Moullet, M.; Isobe, T.; Vahidi, A.; Leonardi, C.; Paulas-Condori, L.; Soelistyo, C.; Steele, L.; Ly, K. C. H.; Quiroga Londono, M.; Mende, N.; Stephenson, E.; Iskander, D.; Webb, S.; Goh, I.; Vijayabaskar, M.; Liu, Q.; Jafree, D. J.; Asadollahzadeh, H.; Ramirez-Suastegui, C.; Merchant, A.; Roberts, K.; Rumney, B.; Chan, H. M.; Holland, A.; Prete, M.; Horsfall, D.; Basurto-Lozada, D.; Lee, J. Y. W.; Winheim, E.; Foster, A. R.; Vilarrasa-Blasi, R.; Hannah, R.; Mahil, S. K.; Smith, C.; Roy, A.; Roberts, I.; Laurenti, E.; Gottgens, B.; Vento-Tormo, R.; Haniffa, M.; Wilson, N. K.; Lotfollahi, M.
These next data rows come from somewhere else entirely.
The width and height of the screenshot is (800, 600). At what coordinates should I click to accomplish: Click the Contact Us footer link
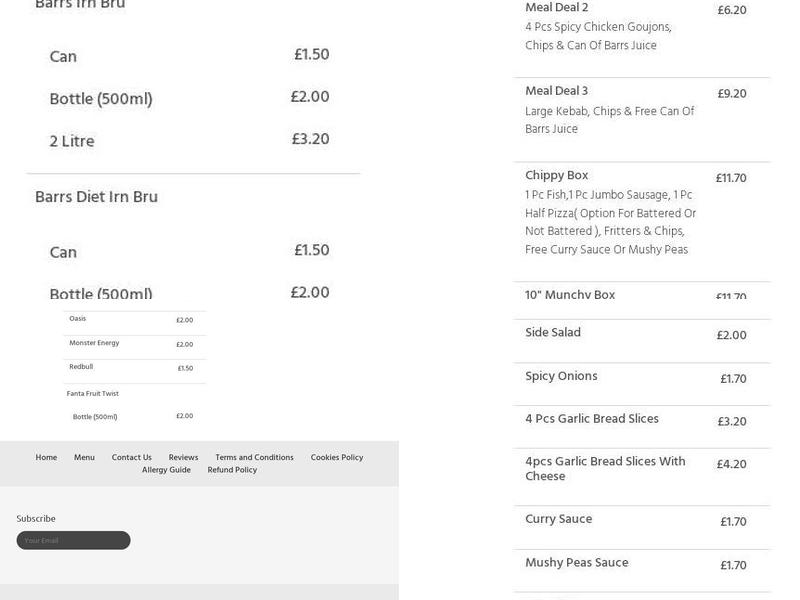coord(131,457)
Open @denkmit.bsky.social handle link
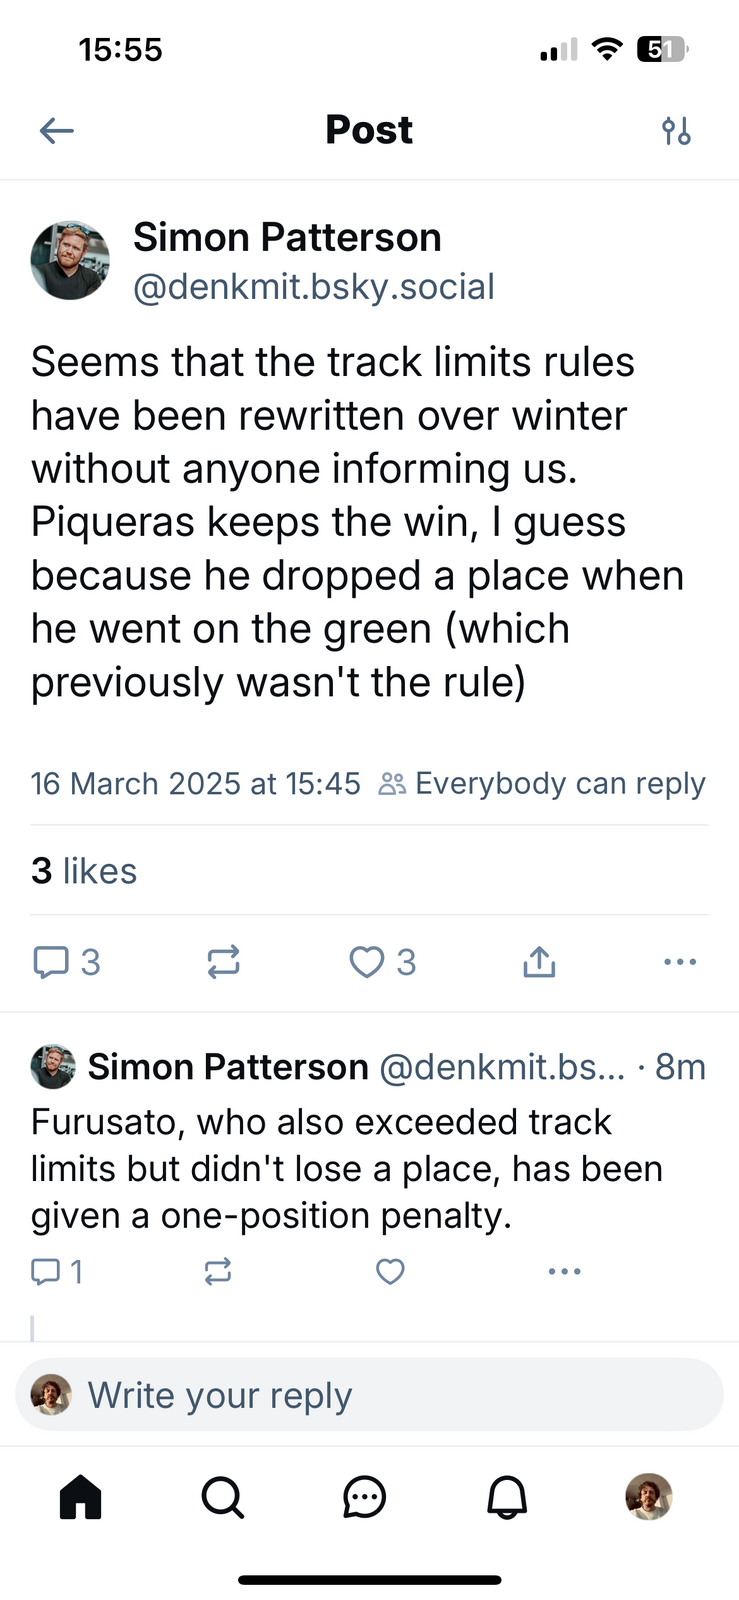 point(314,287)
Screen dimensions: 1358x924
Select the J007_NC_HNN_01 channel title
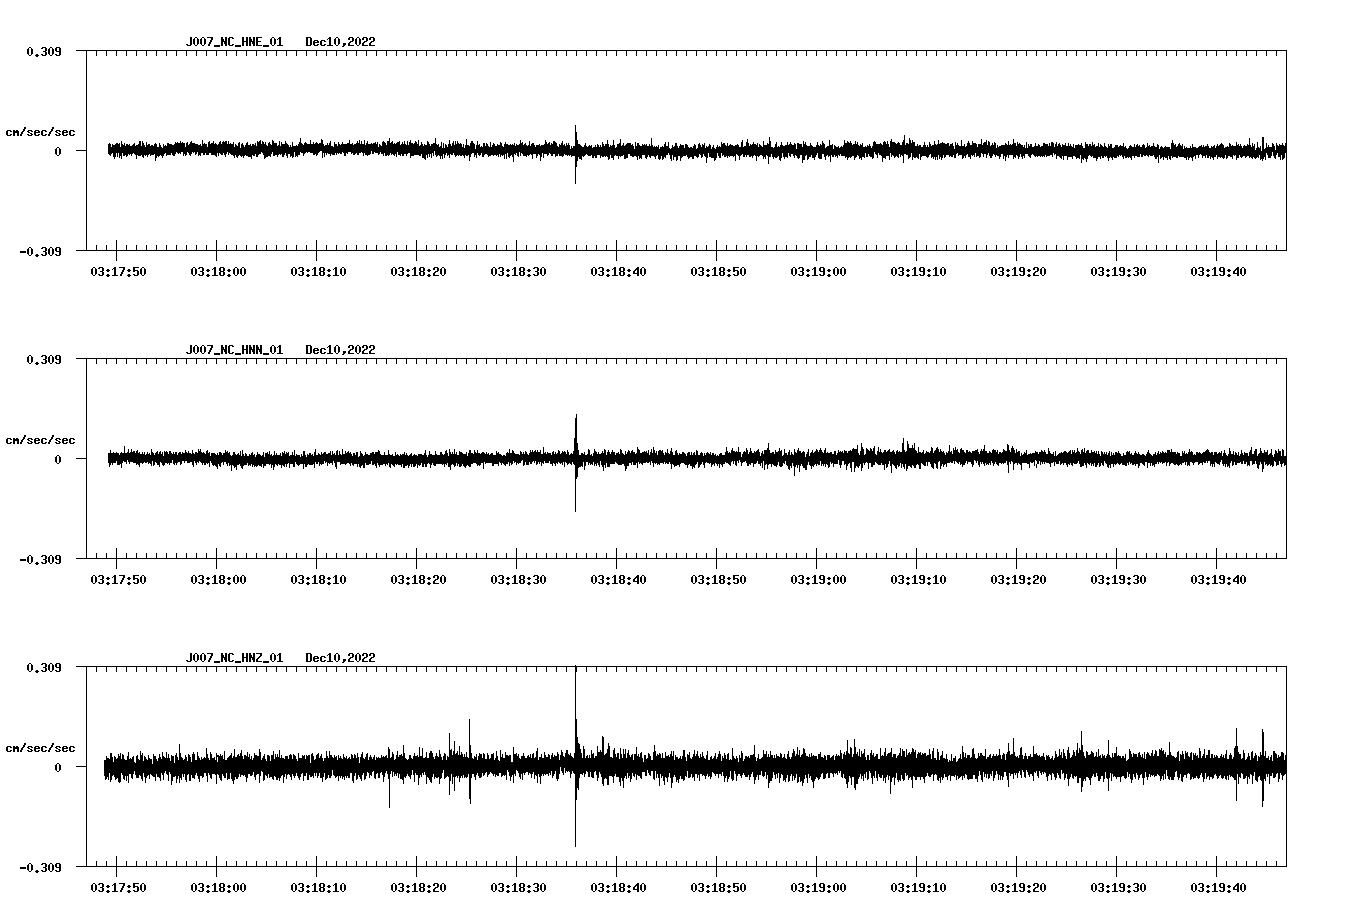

Single-cell omics has extended the biological interrogation of cell state from examining the expression of individual genes to unbiased profiling of tens of thousands of genes at once. However, extracting biological insights from such high-dimensional data remains challenging. To enable downstream analyses, many computational approaches compress cell state into a single latent representation. This can obscure the structure of underlying gene programs (GP), defined as coordinated sets of biologically related genes, such as signalling pathway response modules or transcription factor targets. Here, we present Tripso, a self-supervised transformer deep learning model which learns multiple GP-specific embeddings from predefined GPs, while also enabling the discovery of novel, data-driven GPs. Tripso facilitates principled comparisons across development, disease, and experimental systems. Firstly, in a dataset of human hematopoietic cells spanning prenatal development through adulthood and aging and including newly generated data, Tripso resolved age-specific GP patterns, including elevated JAK-STAT activity in pediatric hematopoietic cells and postnatal shifts in IKZF1 GP activity during B cell differentiation. Secondly, leveraging Tripso GP embeddings and comparing in vivo to in vitro data, we hypothesized and experimentally validated that inhibition of the SEC61 translocon improved maintenance of hematopoietic stem cells in culture. Finally, Tripso's capacity for data-driven GP discovery revealed a previously uncharacterized tissue-resident memory T cell GP with increased activity in atopic dermatitis. Its spatial co-localization with sebaceous gland-associated immune niches was demonstrated in spatial transcriptomic and proteomic data. Thus, by moving beyond single embeddings of cellular states, Tripso enables interpretable and actionable discoveries, demonstrating how GP-centric modelling can generate hypotheses with substantial biomedical relevance. By anchoring cellular representations in meaningful GPs, Tripso establishes a principled and biologically grounded framework towards the development of interpretable virtual cell models.